*YOUR GOAL*. Lines of the listing that contain "computer" need to be copied.

*DATA LISTING*.
============================================================
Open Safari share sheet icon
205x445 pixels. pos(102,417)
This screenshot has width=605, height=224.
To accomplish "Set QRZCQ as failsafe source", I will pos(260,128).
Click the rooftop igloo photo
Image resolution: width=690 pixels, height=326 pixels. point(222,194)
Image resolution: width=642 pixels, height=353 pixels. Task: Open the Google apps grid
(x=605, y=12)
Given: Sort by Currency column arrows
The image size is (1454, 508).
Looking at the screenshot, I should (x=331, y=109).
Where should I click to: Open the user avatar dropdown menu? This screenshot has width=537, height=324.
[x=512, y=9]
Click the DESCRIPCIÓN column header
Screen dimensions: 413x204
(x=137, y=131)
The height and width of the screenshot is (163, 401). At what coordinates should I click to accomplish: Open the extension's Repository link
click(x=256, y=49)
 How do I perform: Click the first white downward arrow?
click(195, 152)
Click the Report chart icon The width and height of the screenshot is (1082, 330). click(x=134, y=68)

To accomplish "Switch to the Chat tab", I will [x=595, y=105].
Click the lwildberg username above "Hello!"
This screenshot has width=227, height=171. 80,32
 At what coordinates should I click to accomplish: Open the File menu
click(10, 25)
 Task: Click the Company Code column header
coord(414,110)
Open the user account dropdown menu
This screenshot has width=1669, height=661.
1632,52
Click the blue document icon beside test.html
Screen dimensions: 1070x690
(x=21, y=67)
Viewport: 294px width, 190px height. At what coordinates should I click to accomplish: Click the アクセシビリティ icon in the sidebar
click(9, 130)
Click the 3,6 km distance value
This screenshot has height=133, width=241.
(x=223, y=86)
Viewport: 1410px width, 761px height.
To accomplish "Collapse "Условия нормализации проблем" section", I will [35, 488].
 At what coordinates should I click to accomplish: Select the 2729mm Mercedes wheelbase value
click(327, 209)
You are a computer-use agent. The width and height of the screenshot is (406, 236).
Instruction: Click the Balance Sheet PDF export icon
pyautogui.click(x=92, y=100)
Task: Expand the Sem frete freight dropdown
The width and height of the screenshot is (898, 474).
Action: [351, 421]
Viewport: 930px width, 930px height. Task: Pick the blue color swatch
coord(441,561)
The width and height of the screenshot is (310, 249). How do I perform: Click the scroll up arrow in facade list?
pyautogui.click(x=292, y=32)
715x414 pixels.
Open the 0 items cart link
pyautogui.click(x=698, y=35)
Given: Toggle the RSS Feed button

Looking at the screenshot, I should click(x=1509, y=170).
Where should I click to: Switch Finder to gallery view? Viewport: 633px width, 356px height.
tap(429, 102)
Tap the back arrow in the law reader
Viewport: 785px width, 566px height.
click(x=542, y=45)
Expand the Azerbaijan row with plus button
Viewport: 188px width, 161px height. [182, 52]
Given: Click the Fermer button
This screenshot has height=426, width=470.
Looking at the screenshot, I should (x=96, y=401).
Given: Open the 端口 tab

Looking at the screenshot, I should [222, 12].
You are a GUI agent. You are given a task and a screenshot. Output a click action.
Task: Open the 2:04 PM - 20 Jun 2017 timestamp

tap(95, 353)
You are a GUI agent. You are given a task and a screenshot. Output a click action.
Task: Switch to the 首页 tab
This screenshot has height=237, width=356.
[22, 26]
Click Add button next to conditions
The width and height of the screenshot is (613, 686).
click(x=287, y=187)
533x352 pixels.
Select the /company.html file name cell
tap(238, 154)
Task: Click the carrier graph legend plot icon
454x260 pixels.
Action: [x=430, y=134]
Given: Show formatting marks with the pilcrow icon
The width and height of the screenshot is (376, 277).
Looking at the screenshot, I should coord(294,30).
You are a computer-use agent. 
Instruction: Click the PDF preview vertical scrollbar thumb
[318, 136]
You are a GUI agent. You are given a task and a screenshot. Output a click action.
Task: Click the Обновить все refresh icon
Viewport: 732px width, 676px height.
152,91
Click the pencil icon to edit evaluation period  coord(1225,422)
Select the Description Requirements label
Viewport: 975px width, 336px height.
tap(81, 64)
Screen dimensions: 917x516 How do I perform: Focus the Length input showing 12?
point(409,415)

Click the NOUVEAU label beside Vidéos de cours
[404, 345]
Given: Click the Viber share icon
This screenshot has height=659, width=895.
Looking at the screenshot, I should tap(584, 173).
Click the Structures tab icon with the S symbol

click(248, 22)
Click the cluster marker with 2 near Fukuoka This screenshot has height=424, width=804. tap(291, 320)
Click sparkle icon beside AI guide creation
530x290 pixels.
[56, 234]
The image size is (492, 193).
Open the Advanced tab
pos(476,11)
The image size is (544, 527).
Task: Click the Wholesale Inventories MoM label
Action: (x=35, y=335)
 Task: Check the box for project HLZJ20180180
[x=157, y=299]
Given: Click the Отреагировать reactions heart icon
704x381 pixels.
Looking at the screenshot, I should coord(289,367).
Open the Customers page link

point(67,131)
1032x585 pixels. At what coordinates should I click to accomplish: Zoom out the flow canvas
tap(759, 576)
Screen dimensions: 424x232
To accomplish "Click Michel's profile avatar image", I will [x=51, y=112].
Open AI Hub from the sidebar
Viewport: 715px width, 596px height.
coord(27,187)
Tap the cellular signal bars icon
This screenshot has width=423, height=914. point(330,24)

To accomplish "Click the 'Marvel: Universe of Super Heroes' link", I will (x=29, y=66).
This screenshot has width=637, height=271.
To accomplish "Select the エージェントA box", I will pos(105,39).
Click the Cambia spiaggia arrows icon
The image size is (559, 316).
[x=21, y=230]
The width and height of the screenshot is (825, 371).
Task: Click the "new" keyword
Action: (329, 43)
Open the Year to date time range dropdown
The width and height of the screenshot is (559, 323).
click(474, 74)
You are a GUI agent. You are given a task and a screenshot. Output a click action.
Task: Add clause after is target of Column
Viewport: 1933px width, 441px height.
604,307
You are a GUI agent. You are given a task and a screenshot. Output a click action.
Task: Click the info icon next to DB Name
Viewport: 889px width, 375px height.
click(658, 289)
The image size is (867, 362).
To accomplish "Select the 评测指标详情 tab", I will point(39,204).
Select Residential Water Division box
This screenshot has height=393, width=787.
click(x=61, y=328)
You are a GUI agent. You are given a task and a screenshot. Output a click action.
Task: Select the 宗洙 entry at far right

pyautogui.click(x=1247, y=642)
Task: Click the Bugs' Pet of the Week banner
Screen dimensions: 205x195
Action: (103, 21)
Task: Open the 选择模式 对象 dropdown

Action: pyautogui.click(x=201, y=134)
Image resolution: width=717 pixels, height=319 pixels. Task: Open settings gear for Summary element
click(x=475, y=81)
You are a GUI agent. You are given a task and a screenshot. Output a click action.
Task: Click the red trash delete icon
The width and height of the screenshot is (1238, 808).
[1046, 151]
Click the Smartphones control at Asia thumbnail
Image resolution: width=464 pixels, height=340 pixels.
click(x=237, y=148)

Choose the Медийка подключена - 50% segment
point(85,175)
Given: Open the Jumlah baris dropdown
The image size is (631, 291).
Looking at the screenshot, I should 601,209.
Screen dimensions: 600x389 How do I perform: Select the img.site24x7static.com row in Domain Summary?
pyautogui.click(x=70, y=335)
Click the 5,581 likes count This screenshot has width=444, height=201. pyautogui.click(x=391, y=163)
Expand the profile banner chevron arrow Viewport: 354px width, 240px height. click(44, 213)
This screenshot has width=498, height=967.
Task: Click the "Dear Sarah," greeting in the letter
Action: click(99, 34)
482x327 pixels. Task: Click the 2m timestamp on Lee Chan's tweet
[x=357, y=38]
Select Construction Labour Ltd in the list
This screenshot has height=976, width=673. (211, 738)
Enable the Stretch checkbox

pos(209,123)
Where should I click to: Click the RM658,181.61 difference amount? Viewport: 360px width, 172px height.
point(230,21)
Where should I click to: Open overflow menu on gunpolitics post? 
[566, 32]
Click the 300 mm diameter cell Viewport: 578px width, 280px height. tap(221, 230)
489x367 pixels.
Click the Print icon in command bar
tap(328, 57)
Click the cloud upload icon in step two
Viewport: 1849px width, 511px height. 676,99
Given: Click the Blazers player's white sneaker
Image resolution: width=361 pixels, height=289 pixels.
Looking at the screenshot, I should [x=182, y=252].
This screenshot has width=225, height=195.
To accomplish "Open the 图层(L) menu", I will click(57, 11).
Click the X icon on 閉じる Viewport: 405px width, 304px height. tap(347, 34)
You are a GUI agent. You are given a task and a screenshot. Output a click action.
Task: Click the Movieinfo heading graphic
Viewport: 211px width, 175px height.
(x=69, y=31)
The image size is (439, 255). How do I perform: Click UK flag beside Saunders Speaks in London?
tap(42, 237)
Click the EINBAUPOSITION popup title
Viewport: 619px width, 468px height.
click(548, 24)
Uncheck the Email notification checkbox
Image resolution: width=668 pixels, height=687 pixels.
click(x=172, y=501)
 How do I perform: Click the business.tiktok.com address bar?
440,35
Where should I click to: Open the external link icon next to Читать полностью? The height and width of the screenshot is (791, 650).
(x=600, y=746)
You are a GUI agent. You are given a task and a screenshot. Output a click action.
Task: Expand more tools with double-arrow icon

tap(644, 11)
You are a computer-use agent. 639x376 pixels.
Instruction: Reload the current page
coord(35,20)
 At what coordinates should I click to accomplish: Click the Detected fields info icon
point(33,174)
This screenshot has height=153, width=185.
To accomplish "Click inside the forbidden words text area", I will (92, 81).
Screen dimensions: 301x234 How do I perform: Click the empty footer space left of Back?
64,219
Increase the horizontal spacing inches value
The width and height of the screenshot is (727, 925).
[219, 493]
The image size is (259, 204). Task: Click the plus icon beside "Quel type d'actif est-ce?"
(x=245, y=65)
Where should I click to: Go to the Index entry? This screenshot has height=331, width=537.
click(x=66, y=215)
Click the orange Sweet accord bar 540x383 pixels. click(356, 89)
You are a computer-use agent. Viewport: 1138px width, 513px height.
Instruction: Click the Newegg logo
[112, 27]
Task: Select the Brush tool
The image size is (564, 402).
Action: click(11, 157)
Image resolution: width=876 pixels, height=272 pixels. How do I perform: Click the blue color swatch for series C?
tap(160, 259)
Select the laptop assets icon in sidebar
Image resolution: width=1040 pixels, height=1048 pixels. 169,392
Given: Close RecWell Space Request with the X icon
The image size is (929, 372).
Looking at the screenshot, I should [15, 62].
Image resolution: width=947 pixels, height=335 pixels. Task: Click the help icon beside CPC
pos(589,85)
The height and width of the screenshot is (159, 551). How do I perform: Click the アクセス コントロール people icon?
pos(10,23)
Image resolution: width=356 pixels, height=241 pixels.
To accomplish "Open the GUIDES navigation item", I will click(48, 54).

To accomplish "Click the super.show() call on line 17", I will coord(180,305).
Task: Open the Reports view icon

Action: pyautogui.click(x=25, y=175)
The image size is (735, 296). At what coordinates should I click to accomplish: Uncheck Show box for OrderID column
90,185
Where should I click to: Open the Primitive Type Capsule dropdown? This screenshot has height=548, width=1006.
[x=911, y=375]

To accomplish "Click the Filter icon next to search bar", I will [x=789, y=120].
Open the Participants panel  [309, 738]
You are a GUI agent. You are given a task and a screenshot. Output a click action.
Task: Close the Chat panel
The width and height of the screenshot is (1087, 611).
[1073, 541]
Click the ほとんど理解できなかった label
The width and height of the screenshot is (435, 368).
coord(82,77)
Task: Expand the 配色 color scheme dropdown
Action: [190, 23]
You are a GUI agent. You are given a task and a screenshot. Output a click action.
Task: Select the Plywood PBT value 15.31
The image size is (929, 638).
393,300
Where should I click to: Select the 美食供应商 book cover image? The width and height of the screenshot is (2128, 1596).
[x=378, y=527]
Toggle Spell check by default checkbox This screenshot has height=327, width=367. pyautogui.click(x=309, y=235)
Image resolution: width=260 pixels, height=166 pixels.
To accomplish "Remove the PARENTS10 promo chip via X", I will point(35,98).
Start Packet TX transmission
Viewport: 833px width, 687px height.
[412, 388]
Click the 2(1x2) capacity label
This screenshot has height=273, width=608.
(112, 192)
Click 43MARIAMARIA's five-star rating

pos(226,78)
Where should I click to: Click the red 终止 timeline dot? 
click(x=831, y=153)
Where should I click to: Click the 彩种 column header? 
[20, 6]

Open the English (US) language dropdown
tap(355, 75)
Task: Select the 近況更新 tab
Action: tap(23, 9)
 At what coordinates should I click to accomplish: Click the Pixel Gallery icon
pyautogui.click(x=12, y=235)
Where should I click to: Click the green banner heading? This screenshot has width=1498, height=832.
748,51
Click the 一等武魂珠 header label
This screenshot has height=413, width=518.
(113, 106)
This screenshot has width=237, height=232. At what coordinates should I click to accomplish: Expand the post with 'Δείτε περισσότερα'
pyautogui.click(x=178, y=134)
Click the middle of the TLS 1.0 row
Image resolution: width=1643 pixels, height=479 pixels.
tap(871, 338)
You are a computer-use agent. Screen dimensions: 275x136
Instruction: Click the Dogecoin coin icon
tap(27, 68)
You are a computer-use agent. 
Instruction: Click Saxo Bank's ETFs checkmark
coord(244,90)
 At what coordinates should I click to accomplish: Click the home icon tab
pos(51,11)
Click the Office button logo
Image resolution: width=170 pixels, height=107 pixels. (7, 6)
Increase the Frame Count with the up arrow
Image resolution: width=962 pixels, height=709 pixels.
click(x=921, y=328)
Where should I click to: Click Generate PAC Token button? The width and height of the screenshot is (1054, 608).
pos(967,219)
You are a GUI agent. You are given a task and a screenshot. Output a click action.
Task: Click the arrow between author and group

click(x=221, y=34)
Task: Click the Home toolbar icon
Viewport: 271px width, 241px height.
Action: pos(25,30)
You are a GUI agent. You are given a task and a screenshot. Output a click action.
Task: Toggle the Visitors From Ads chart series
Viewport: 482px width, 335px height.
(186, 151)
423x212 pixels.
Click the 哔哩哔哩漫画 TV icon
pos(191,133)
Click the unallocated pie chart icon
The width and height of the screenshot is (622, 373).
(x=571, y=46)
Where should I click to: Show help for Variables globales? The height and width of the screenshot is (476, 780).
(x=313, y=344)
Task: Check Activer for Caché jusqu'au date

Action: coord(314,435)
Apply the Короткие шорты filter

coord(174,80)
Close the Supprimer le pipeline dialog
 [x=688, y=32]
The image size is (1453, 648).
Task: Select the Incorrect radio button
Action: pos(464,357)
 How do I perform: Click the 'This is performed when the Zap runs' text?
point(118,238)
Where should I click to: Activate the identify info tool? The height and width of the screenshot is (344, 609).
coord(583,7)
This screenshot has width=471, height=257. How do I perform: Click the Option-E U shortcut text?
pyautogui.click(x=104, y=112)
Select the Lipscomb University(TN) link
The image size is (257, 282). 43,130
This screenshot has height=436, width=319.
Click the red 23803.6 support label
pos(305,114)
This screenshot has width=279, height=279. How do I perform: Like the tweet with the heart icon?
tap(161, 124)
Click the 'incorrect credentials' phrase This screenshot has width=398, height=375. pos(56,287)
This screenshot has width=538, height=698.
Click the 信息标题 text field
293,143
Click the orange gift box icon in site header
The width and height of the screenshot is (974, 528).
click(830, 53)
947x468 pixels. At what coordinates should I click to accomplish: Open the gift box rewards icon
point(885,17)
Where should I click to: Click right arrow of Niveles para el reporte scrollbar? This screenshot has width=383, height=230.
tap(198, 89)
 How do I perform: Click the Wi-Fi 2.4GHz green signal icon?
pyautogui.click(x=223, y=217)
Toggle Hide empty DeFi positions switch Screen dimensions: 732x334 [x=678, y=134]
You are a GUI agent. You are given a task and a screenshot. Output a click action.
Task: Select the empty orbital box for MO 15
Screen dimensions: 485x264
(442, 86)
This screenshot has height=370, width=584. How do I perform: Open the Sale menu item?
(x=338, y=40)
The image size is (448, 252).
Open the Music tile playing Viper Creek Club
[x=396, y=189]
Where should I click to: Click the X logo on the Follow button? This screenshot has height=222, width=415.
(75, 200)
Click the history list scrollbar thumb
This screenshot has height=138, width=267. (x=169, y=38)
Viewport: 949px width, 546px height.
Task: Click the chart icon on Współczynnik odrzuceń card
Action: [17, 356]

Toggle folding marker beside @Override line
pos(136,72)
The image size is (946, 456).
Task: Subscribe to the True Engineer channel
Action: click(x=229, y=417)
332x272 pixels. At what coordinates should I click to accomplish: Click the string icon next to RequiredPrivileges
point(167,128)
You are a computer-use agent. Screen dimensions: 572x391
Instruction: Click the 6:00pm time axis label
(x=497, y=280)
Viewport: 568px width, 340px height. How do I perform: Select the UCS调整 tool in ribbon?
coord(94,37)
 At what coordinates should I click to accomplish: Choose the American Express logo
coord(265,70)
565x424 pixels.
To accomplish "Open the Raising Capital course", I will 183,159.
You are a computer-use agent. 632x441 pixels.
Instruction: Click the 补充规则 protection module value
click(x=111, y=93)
============================================================
*TASK ANSWER*.
You are a computer-use agent. The width and height of the screenshot is (406, 236).
You are a computer-use agent. 
You are a computer-use agent. 639x376 pixels.
You are a computer-use agent. Viewport: 1138px width, 513px height.
You are a computer-use agent. Screen dimensions: 275x136
You are a computer-use agent. 
You are a computer-use agent. Screen dimensions: 572x391
You are a computer-use agent. 632x441 pixels.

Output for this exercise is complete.